So why wouldn't someone just make a withdrawal rather than paying interest for the privilege of borrowing your own money? Am I missing something?
 
Because as you say in your own explanation some people prefer the structure of making loan repayments which they will do when they might not have saved the same amount.

They also like the idea that they still have savings if needs be, how many people still maintain overdrafts, credit card balances, small high interest loans like car loans when they have sufficient savings to pay them off but they don't, it's a particular mindset and it has some merit if the discipline of paying back a loan is the only way to ensure the excess income is not flittered away.
 
24601.

Seems a bit convoluted alright but the explanation I got from local CU was this.

Customer borrows 1000 whilst having 500 savings.
Customer pays off the 1000 whilst not touching the 500 savings.

So when customer has loan paid off they are 500 (ahead) and can put the loan repayment amount to savings , so next time they require funds they don,t need to borrow.

Nice idea , and given the amount Cu,s have on deposit ,it seems to work.

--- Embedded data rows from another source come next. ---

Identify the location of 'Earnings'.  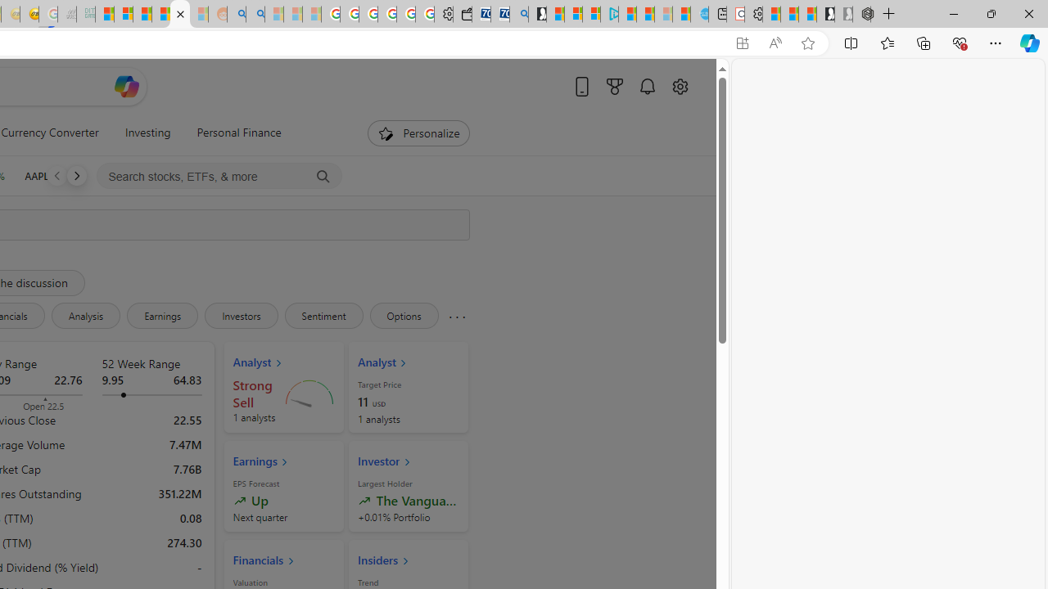
(163, 315).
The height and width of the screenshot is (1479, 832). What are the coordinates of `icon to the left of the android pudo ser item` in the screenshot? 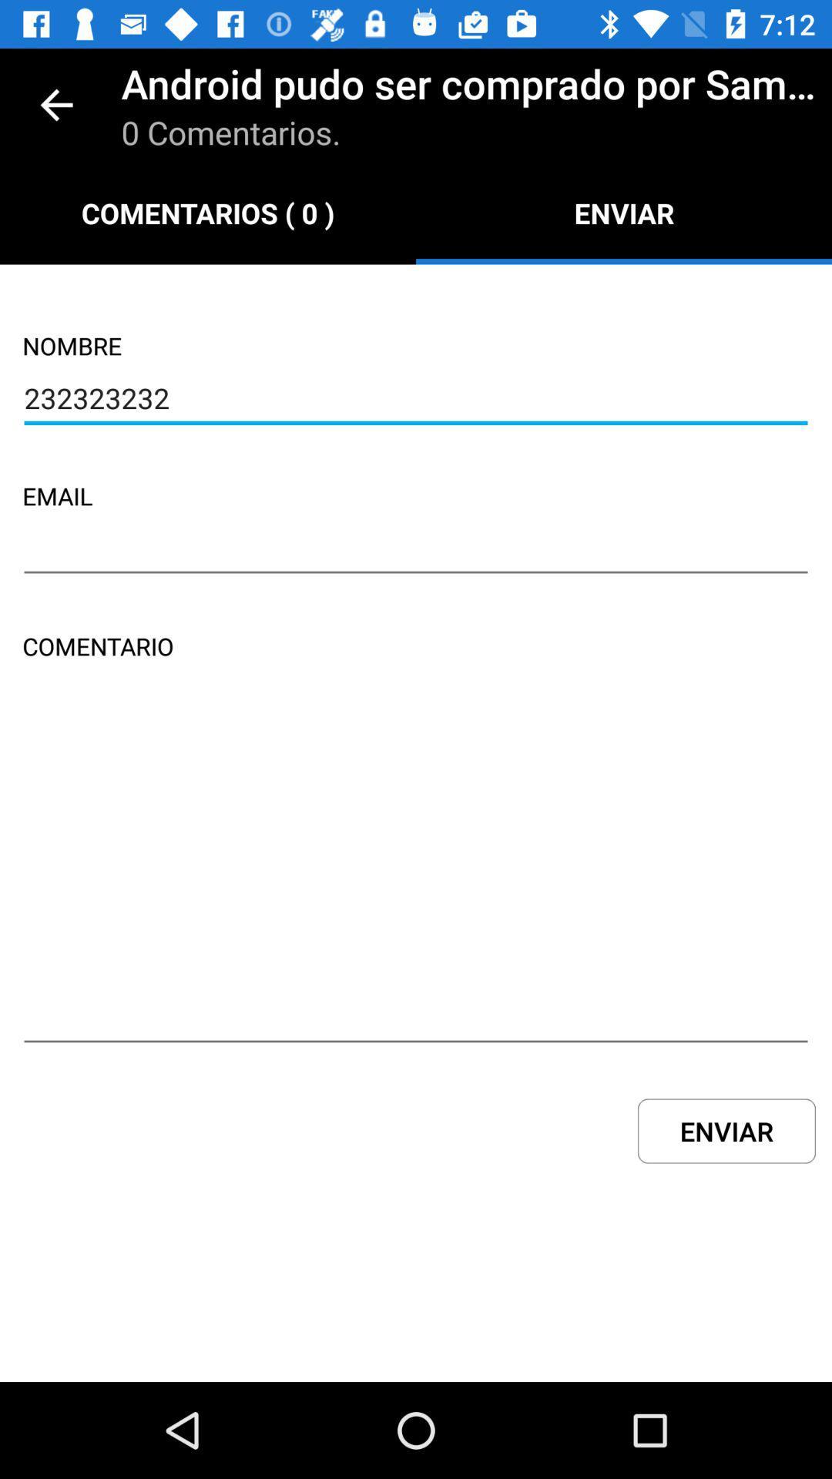 It's located at (55, 104).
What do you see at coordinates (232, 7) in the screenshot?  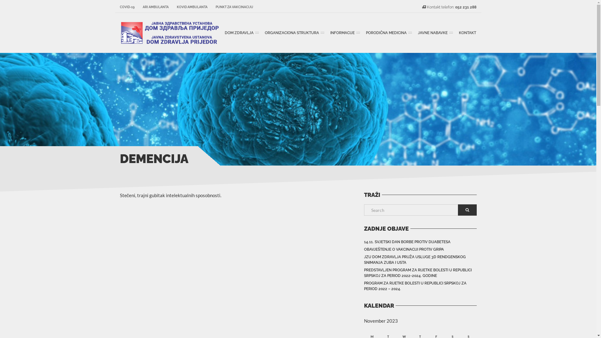 I see `'PUNKT ZA VAKCINACIJU'` at bounding box center [232, 7].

Its a far cry from Mr Bank, who stretch peoples finances to the limit
 
I can understand the logic somewhat for people who find it easier to make loan repayments than save, and I understand the desire to not impact on insurance coverage, but what are the benefits of these types of loan?
I think you have answered your own question in this sentence. The insurance is more significant as a member reaches 55 and passes it. Also, from the CU perspective, it keeps capital in.